School Improvement in Maryland

Using the State Curriculum: Reading/ELA, Grade 2

Reading/ELA | Informational | Literary | Writing | Language | Listening | Speaking

Lesson Seeds: The lesson seeds are ideas for the indicator/objective that can be used to build a lesson. Lesson seeds are not meant to be all-inclusive, nor are they substitutes for instruction.

Standard 3.0 Comprehension of Literary Text

Indicator 7. Identify and describe the author's use of language

Objective b. Identify specific words and phrases that contribute to the meaning of a text


All authors craft their stories by choosing just the right words to express the emotions and ideas that are important to the characters and events in the story. A simple story to show how authors use their words is the book, Princesses are Not Quitters! by Kate Lum. In this story, three princesses are bored so they decide to switch places with the servant girls for one day. To emphasize how hard the work is for the princesses, the author builds long sentences stringing together several phrases beginning with strong verbs or connecting words to describe the chores that they do in the morning, afternoon and evening. She places the words that show the work being done in all caps for emphasis. All of the phrases are strung together with the word “and”. These long sentences cause the reader to get out of breath just like the characters would in accomplishing the many tasks. In each case the author strings together 12 words and phrases in the morning sentence, 12 strong words and phrases in the afternoon, and 15 strong words and phrases in the evening. The author ends the story in similar style by stringing together phrases in the princesses’ proclamation that calls for the servants to have fun. After doing a shared reading of the text, have students list the words that the author emphasized through the use of capital letters to describe the chores. Sort the words into two categories using a chart like the one below. Discuss the fact that most of the words were “chore/work” verbs. The author did this in order to show the reader how hard the princesses found the servants work to be. This is how the author got her meaning across to the reader.

Verbs Not Verbs
Sleep in



Another approach to examining word choice is to look at a book that incorporates foreign words. Two texts that take different approaches with this are The Old Man & His Door by Gary Soto and Baloney (Henry P.) by Jon Scieszka and Lane Smith. In the first text, Gary Soto incorporates Spanish words as he tells the story of an old man from Mexico who doesn’t listen to his wife and as a result he brings a door to a picnic instead of a pig. The words for pig and door are very similar in Spanish and the story problem is dependent on that confusion. The author provides a glossary to the Spanish words but in most cases the context carries the meaning. In the second text, Jon Scieszka and Lane Smith create a futuristic story about an alien who is late for school. When the teacher threatens him with “Permanent Lifelong Detention” he makes up an unbelievable tale about why he is late. The authors incorporate alien words throughout the telling of the story but reveal at the end that these alien words are really words that they borrowed from other languages. Once again, the authors provide a glossary of terms that includes both their meaning and their language of origin. In both of these texts the teacher could conduct a shared reading activity and guide students to determine the meanings of the foreign words. Talk about why the author chose to incorporate the words and how it affects overall meaning in the stories.

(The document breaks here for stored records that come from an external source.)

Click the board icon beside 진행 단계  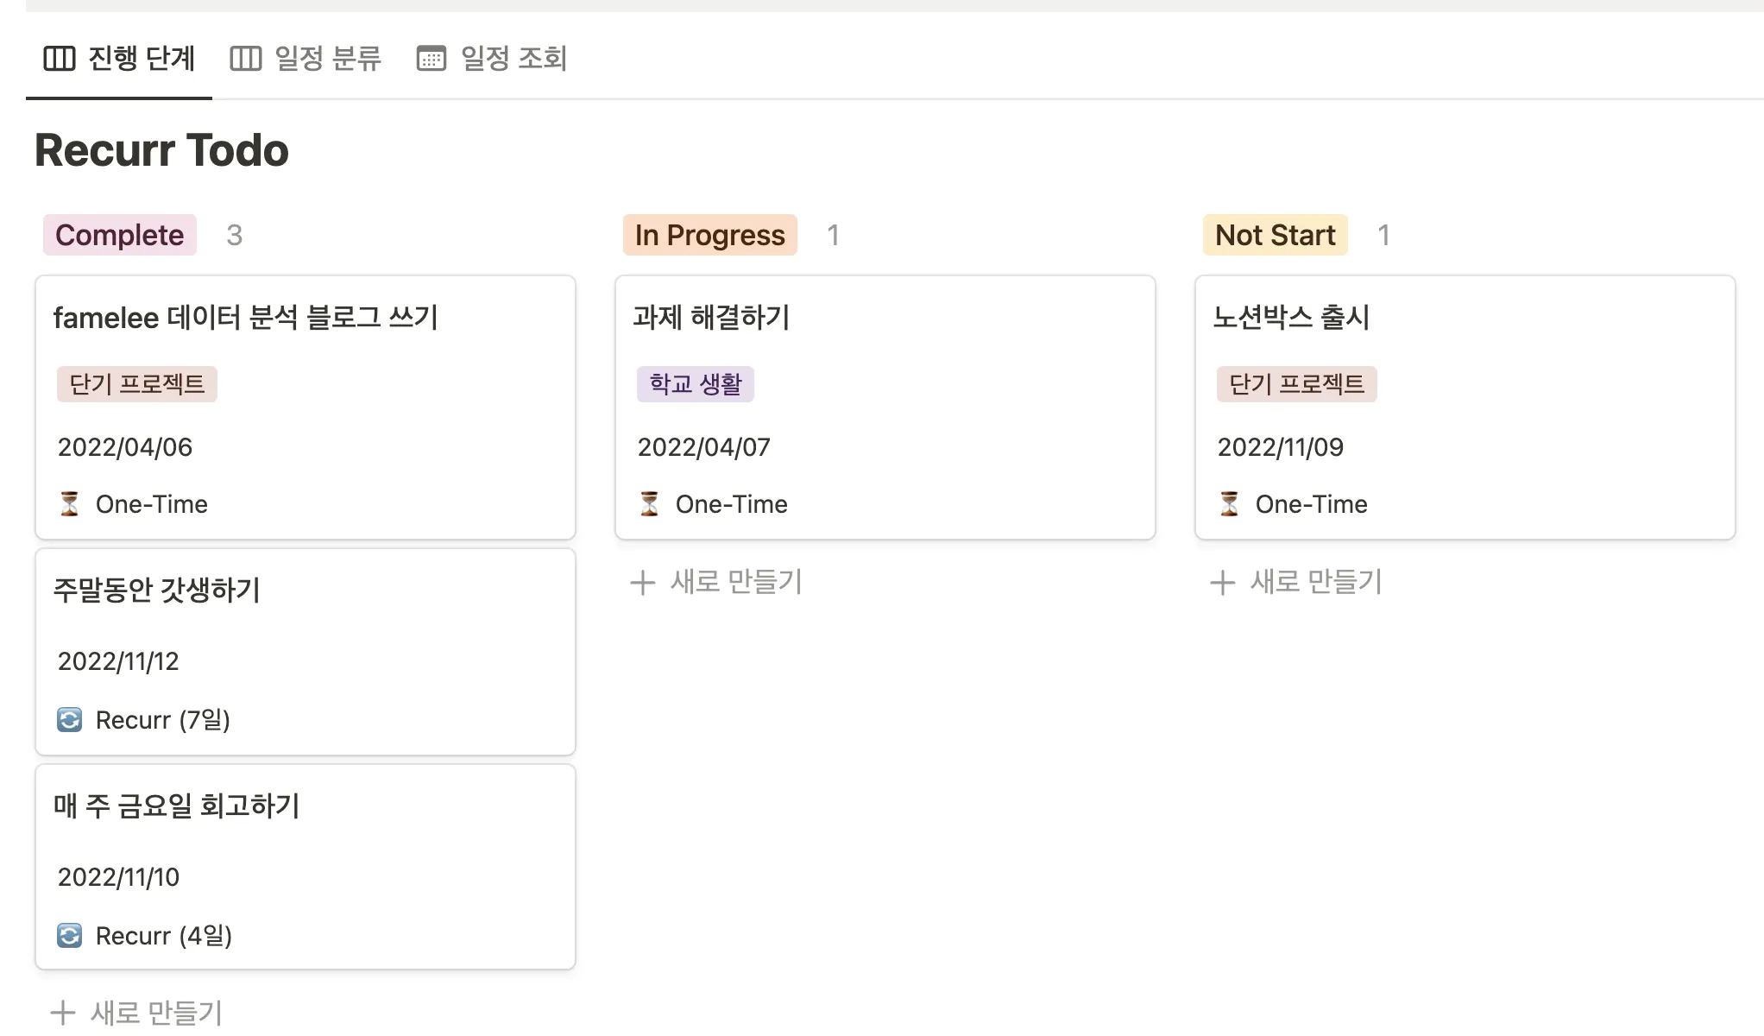pos(60,59)
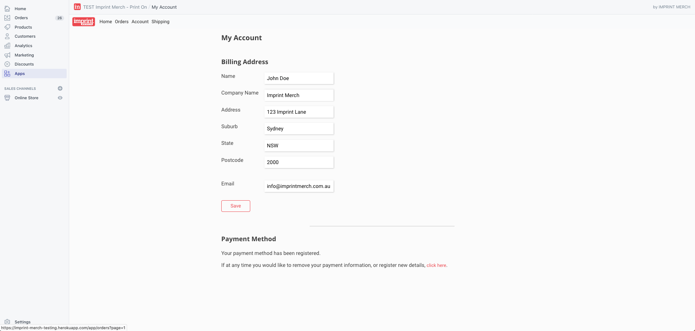
Task: Follow the 'click here' payment link
Action: 436,265
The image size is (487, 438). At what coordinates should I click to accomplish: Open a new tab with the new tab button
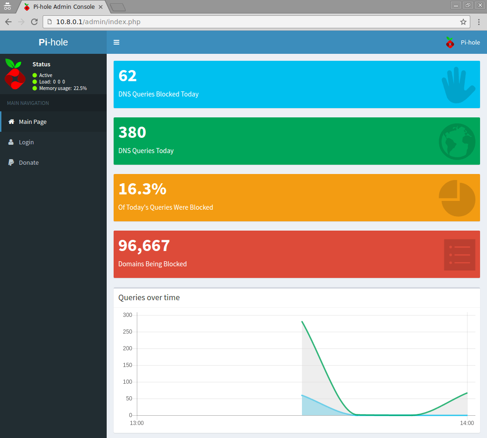(x=118, y=7)
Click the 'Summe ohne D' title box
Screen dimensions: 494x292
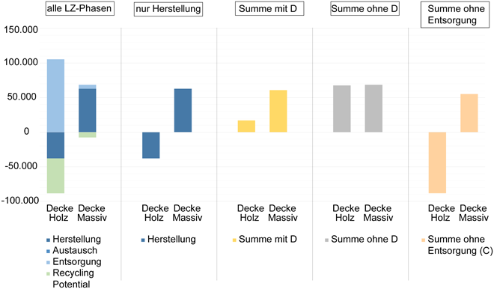coord(365,8)
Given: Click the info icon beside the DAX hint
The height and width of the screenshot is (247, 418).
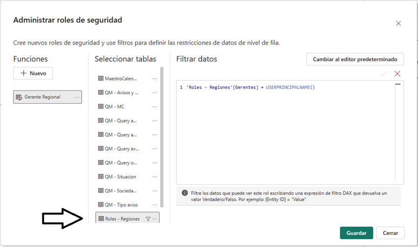Looking at the screenshot, I should point(184,193).
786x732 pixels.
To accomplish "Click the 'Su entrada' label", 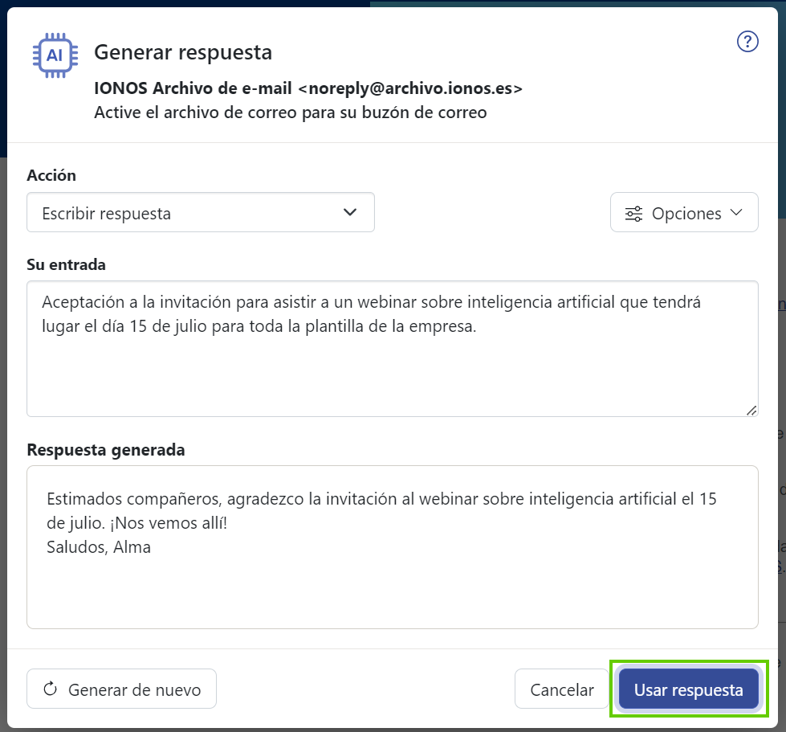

To introduce the students to the idea of denotation and connotation of words, select specific sentences from a text which contain words that show how author’s choice of words demonstrates this concept. For example, in the text Goldilocks Returns by Lisa Campbell Ernst, select the sentence “Then Goldilocks grew up, and the older she got the worse she felt about her horrid behavior.” Point out how the author italicized the word horrid for emphasis. Consult an online children’s dictionary for the definition of horrid. The American Heritage dictionary at gives the following definition: “causing horror; dreadful”. Show the students word cards containing the following synonyms for horrid: bad, poor, awful, and unsatisfactory. Have volunteers reread the sentence with each word card substituting for horrid. Ask if each word makes sense in the sentence. Now give each pair of students copies of the word cards plus the word horrid and ask them to arrange the words from the weakest to the strongest. There is no one way for students to place the cards. Have students share their responses and compare the ordering. Ask students to state why they placed each word where they did. Discuss how sometimes authors choose words because they want to appeal to the student’s emotions. Although there were other words to choose for this sentence the author chose horrid because it was a very strong word and he wanted us to feel just how horrible Goldilocks felt about what she had done. Continue examining sentences in this book for examples of how word choice can make us feel negative or positive about a character, their actions, etc. in a story:

  • “They won’t have to eat this nasty tasting stuff anymore…”
  • “Now to fix those ghastly chairs.”
  • Goldi hung hoity-toity drapes, scattered pillows, and covered all the furniture with shiny plastic covers.
  • Papa Bear snarled at the sight of the table, and bellowed in his big, deep voice,…


Look for examples of how authors use words to convey meaning through both their denotative and connotative meanings in your guided reading texts. Determine if the choice of words had a positive, negative or neutral effect on the reader. Point out that sometimes a word by itself could be either positive or negative but that it depends on the context or meaning of the text around it that ultimately determines the feeling.